◆ **TEXT PASSAGE**:
::::::
Steering a course through this autumn has been far from straightforward.
I have now spoken at two Landlord Investment Shows, online. The first was on October 8, when government policy was to proceed with local restrictions, under the tier system, and to avoid a second national lockdown. The second, on November 3, was three days after Boris Johnson’s U-turn on a second lockdown, and two days before it started.
The question, then, is how the housing market will respond to that change.
Statistics take time to compile, and much of the data we have was compiled before the second lockdown was announced. Most of it, however, continued to suggest that the market had plenty of momentum. The latest RICS (Royal Institution of Chartered Surveyors) survey, released on November 12, was typical.
It showed that the big recent shifts have continued. Buyers are still keen to buy, and sellers more willing than they were to put properties on the market. The net positive balance for new buyer enquiries in the survey was a strong 46%, and for selling instructions 32%. Expectations for house-price inflation have eased slightly, however, from a new balance of 22% in September to 13% in the latest survey.
The survey was carried out as I say, before the second lockdown announcement. But the housing market is staying open in this lockdown, unlike in the spring, and Simon Rubinsohn, chief economist at RICS, found much to be optimistic about.
“The housing market remains very busy and despite the second national lockdown, the sense is that this will persist over the coming months and into the new year,” he said.
If there is a doubt, for him and in the survey, it is what happens after that.
“There is understandably more caution about activity looking beyond the first quarter of 2021,” he added.
“Aside from the withdrawal of government incentives, the market may also find the more challenging employment picture a significant obstacle even with interest rates set to remain close to zero for some time to come.”
There is a hint there that the industry would rather like to see an extension of the stamp duty cut announced by Rishi Sunak in July, which lasts until March 31.
::::::
◆ **DATA SEGMENT**:
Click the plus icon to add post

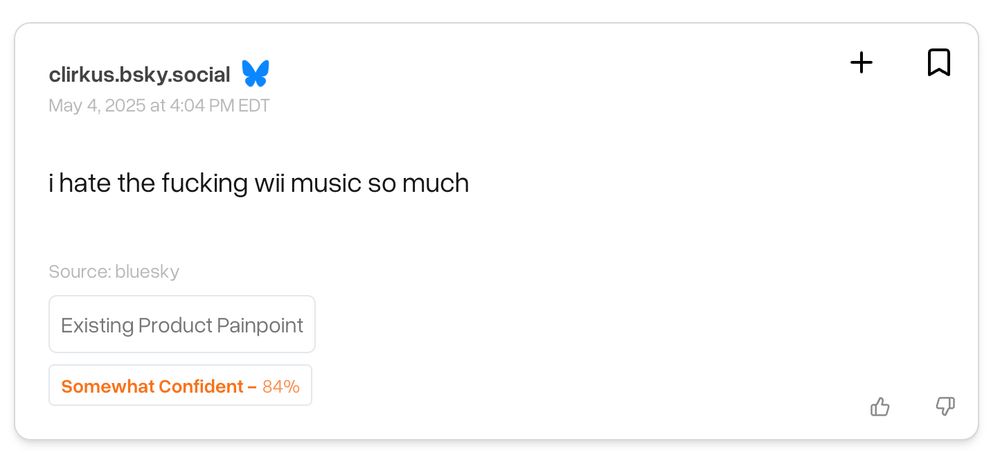(861, 63)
::::::
◆ **COMPLETE THE FOLLOWING**:
1. Copy word for word the part of the housing market article that opens with the words containing "Steering a course" and closes with "before it started.".
2. Write the next part of the housing market article, starting after its final sentence.

◆ **OUTPUTS BY TASK**:
1.
Steering a course through this autumn has been far from straightforward.
I have now spoken at two Landlord Investment Shows, online. The first was on October 8, when government policy was to proceed with local restrictions, under the tier system, and to avoid a second national lockdown. The second, on November 3, was three days after Boris Johnson’s U-turn on a second lockdown, and two days before it started.

2.
Such an extension is entirely possible, if the fear is of a cliff edge for the market then. It would also be welcomed by landlords.
According to RICS, tenant demand remains strong, as does the growth in rents, in most parts of the country. London is the exception.
To get an idea of continuing momentum in the housing market, we should also look at what the house builders are saying, and they are for the most part decidedly bullish.
In a trading update on November 9 Pete Redfern, chief executive of Taylor Wimpey, said:
“The housing market has recovered well since reopening after the second quarter shutdown and, despite the wider uncertainty, underlying demand continues to be resilient, supported by very low interest rates.”
The firm was achieving a “good” sales rate of 0.76 homes per outlet each week and, he added:
“On many sites, we are selling today for completions in Q2 2021 and beyond, and as construction catches up with sales over the next few months, we expect rates to improve further.”
Persimmon, providing a trading update for the period July 1 to November 8 was also upbeat, citing weekly sales rates over the period 38% above last year, as the market came back from the spring shutdown.
“We remain confident that legal completions in the second half of this year will be at least in line with the second half of 2019, supported by robust build rates, subject to there being no significant disruption to the construction industry due to additional measures introduced to control the pandemic.”
That is the worry that hangs over every business and every part of the economy. But, with Pfizer’s announcement of a potentially very effective vaccine, the way forward has become clearer.
We can hope that this is the last lockdown that will be deemed necessary. The signs are that the housing market can get through it.